(Input material)

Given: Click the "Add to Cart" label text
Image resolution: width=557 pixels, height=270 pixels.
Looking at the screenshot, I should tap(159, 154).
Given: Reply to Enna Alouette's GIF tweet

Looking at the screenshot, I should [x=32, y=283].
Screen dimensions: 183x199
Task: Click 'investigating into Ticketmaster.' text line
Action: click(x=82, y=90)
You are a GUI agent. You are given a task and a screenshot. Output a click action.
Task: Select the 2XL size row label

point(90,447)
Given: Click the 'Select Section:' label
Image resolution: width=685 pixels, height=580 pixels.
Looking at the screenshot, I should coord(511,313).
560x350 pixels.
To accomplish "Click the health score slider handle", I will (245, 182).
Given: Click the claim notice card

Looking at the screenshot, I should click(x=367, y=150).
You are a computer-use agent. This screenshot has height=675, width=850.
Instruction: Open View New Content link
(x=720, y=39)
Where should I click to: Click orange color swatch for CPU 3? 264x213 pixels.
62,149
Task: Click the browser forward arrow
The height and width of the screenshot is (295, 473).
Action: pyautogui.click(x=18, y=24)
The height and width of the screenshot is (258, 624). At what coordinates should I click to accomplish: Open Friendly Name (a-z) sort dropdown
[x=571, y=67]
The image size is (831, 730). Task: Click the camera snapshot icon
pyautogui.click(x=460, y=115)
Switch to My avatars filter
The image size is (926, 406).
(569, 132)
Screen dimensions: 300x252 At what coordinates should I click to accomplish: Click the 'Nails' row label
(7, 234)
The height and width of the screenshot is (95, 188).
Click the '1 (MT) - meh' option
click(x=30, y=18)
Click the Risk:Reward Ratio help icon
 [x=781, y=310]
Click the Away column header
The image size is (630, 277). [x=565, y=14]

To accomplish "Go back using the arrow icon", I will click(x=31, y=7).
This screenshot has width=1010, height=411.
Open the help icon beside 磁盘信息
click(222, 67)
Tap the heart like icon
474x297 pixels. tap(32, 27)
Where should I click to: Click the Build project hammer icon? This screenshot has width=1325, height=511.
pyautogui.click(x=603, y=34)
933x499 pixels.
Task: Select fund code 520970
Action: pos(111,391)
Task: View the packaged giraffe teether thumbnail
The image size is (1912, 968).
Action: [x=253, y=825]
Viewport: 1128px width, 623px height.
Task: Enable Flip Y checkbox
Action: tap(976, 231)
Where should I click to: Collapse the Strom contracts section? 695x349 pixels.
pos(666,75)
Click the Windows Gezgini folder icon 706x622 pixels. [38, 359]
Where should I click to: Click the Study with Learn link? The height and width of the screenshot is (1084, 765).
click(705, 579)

(End Input material)

Description of the task:
After locating the line holding "The image size is (1912, 968)." above, output exactly that line and every line after it through the line holding "Click the Windows". Include nothing else.

Response for this exercise:
The image size is (1912, 968).
Action: [x=253, y=825]
Viewport: 1128px width, 623px height.
Task: Enable Flip Y checkbox
Action: tap(976, 231)
Where should I click to: Collapse the Strom contracts section? 695x349 pixels.
pos(666,75)
Click the Windows Gezgini folder icon 706x622 pixels. [38, 359]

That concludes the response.